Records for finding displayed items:
◇ ◇ ◇ ◇

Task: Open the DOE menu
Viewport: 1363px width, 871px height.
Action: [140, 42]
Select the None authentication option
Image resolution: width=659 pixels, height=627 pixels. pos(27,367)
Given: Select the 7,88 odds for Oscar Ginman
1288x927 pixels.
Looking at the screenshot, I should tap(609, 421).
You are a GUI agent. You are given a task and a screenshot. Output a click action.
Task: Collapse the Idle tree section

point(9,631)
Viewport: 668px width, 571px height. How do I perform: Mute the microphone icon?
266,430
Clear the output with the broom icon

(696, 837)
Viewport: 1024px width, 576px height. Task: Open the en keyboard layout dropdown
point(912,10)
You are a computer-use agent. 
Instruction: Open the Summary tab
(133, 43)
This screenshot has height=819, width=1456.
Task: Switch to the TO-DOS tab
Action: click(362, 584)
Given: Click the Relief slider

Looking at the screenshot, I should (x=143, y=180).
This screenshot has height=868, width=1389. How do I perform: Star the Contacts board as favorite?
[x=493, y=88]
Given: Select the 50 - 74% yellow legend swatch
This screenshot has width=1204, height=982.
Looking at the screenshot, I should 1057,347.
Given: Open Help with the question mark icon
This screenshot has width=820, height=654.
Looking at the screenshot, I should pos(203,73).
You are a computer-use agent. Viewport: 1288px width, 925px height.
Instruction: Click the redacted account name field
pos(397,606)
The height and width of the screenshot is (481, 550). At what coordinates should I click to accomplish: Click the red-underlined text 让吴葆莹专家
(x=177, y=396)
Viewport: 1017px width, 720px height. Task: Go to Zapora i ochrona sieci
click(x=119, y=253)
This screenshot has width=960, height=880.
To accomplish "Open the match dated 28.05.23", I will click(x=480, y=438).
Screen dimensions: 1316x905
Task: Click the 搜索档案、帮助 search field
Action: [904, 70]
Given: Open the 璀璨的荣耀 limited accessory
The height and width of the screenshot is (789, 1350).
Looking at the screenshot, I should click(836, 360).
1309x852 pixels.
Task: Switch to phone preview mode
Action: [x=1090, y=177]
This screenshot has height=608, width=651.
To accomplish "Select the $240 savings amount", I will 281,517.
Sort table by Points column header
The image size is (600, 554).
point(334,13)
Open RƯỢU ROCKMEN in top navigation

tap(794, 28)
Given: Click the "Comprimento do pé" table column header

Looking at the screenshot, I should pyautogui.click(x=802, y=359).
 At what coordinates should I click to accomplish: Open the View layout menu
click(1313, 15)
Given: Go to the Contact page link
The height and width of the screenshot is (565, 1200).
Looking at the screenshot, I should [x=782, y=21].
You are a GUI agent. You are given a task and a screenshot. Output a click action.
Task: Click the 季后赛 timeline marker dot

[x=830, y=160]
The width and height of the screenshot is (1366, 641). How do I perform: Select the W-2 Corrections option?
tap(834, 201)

◇ ◇ ◇ ◇

### WRITTEN INSTRUCTION
Format every line of the listing above as a JSON list of strings, one string per line, omitting blank lines.

### COMPLETE OUTPUT
[
  "Task: Open the DOE menu",
  "Viewport: 1363px width, 871px height.",
  "Action: [140, 42]",
  "Select the None authentication option",
  "Image resolution: width=659 pixels, height=627 pixels. pos(27,367)",
  "Given: Select the 7,88 odds for Oscar Ginman",
  "1288x927 pixels.",
  "Looking at the screenshot, I should tap(609, 421).",
  "You are a GUI agent. You are given a task and a screenshot. Output a click action.",
  "Task: Collapse the Idle tree section",
  "point(9,631)",
  "Viewport: 668px width, 571px height. How do I perform: Mute the microphone icon?",
  "266,430",
  "Clear the output with the broom icon",
  "(696, 837)",
  "Viewport: 1024px width, 576px height. Task: Open the en keyboard layout dropdown",
  "point(912,10)",
  "You are a computer-use agent. ",
  "Instruction: Open the Summary tab",
  "(133, 43)",
  "This screenshot has height=819, width=1456.",
  "Task: Switch to the TO-DOS tab",
  "Action: click(362, 584)",
  "Given: Click the Relief slider",
  "Looking at the screenshot, I should (x=143, y=180).",
  "This screenshot has height=868, width=1389. How do I perform: Star the Contacts board as favorite?",
  "[x=493, y=88]",
  "Given: Select the 50 - 74% yellow legend swatch",
  "This screenshot has width=1204, height=982.",
  "Looking at the screenshot, I should 1057,347.",
  "Given: Open Help with the question mark icon",
  "This screenshot has width=820, height=654.",
  "Looking at the screenshot, I should pos(203,73).",
  "You are a computer-use agent. Viewport: 1288px width, 925px height.",
  "Instruction: Click the redacted account name field",
  "pos(397,606)",
  "The height and width of the screenshot is (481, 550). At what coordinates should I click to accomplish: Click the red-underlined text 让吴葆莹专家",
  "(x=177, y=396)",
  "Viewport: 1017px width, 720px height. Task: Go to Zapora i ochrona sieci",
  "click(x=119, y=253)",
  "This screenshot has width=960, height=880.",
  "To accomplish \"Open the match dated 28.05.23\", I will click(x=480, y=438).",
  "Screen dimensions: 1316x905",
  "Task: Click the 搜索档案、帮助 search field",
  "Action: [904, 70]",
  "Given: Open the 璀璨的荣耀 limited accessory",
  "The height and width of the screenshot is (789, 1350).",
  "Looking at the screenshot, I should click(836, 360).",
  "1309x852 pixels.",
  "Task: Switch to phone preview mode",
  "Action: [x=1090, y=177]",
  "This screenshot has height=608, width=651.",
  "To accomplish \"Select the $240 savings amount\", I will 281,517.",
  "Sort table by Points column header",
  "The image size is (600, 554).",
  "point(334,13)",
  "Open RƯỢU ROCKMEN in top navigation",
  "tap(794, 28)",
  "Given: Click the \"Comprimento do pé\" table column header",
  "Looking at the screenshot, I should pyautogui.click(x=802, y=359).",
  " At what coordinates should I click to accomplish: Open the View layout menu",
  "click(1313, 15)",
  "Given: Go to the Contact page link",
  "The height and width of the screenshot is (565, 1200).",
  "Looking at the screenshot, I should [x=782, y=21].",
  "You are a GUI agent. You are given a task and a screenshot. Output a click action.",
  "Task: Click the 季后赛 timeline marker dot",
  "[x=830, y=160]",
  "The width and height of the screenshot is (1366, 641). How do I perform: Select the W-2 Corrections option?",
  "tap(834, 201)"
]